Born at Cape Riche in 1851, he was the eldest son of the pioneer Andrew Moir, who was from Markinch in Fifeshire, Scotland, and had settled in the region in the 1840s. The Moir family lived in a cottage in the neighbouring allotment to George Cheyne with two of John's brothers working at Cheyne's Cape Riche farm.

The Moir family acquired the Cheyne's property in 1858, including the homestead. The homestead and out-buildings were constructed between 1850 and 1850. A billiards room was built by John Moir with the assistance of Aboriginal people, with a blacksmith shop built at around the same time. Much of the furniture was fashioned from driftwood found on the nearby beaches.

The station was used as supply depot for the sandalwood, whaling and sealing industries that were flourishing in the area through the 1870s to the 1900s.

Moir was married in 1881 and remained at Cape Riche where he had taken a half share of the property on the death of his father.
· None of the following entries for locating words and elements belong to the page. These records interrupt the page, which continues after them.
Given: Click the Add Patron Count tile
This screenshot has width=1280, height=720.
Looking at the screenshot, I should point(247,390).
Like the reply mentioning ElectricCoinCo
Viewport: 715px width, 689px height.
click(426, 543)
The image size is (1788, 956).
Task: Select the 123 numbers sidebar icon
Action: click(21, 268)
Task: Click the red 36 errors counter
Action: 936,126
Moir and his son Neil extended their land-holding along Cheynes Beach in 1920 when they acquired another 1796 acre of land. Cape Riche Station was still held by the family with Moir's other sons having set up sheep stations further to the east near the Salt River. The Moirs used the sheep for meat production to supply the goldfields around Norseman.

Moir died on 31 May 1938 at Albany Hospital at age 87, and was later buried at Cape Riche.